Troubleshooting Common Configuration Errors
Even with perfect code, physical layer issues frequently plague motor control setups. Use this checklist to diagnose erratic behavior:
- The 'Brownout' Reset Loop: Symptom: Arduino restarts when the motor starts. Cause: Motor startup inrush current causes a voltage sag on the shared power rail. Fix: Isolate the motor power supply from the Arduino power supply, or add a large bulk capacitor (e.g., 1000µF, 25V) across the VM and GND terminals on the motor control board.
- Missing Common Ground: Symptom: Motor twitches randomly or ignores logic commands. Cause: The logic signals from the Arduino are not referenced to the motor driver's ground. Fix: Run a dedicated ground wire from the Arduino GND pin to the motor driver GND terminal.
- Inductive Kickback Damage: Symptom: Driver works for a week, then one channel permanently dies. Cause: While the L298N has internal flyback diodes, they are relatively slow. High-inductance motors can generate voltage spikes that exceed the 35V limit.
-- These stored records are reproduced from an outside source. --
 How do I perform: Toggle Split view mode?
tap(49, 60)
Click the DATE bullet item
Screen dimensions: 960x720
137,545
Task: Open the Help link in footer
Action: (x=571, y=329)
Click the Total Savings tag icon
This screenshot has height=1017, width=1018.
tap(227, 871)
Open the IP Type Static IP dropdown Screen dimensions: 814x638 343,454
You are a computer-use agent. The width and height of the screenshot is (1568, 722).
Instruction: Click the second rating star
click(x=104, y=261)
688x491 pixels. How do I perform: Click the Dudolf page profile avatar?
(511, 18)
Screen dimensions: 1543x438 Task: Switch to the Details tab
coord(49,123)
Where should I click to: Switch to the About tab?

Fix: Solder external Schottky diodes (like the 1N5819) in reverse parallel across the motor terminals.
By understanding the underlying silicon architecture—whether BJT or MOSFET—and respecting the electrical boundaries of VM, VCC, and PWM frequencies, you can configure an arduino motor control board that is both highly efficient and exceptionally reliable for years of continuous operation.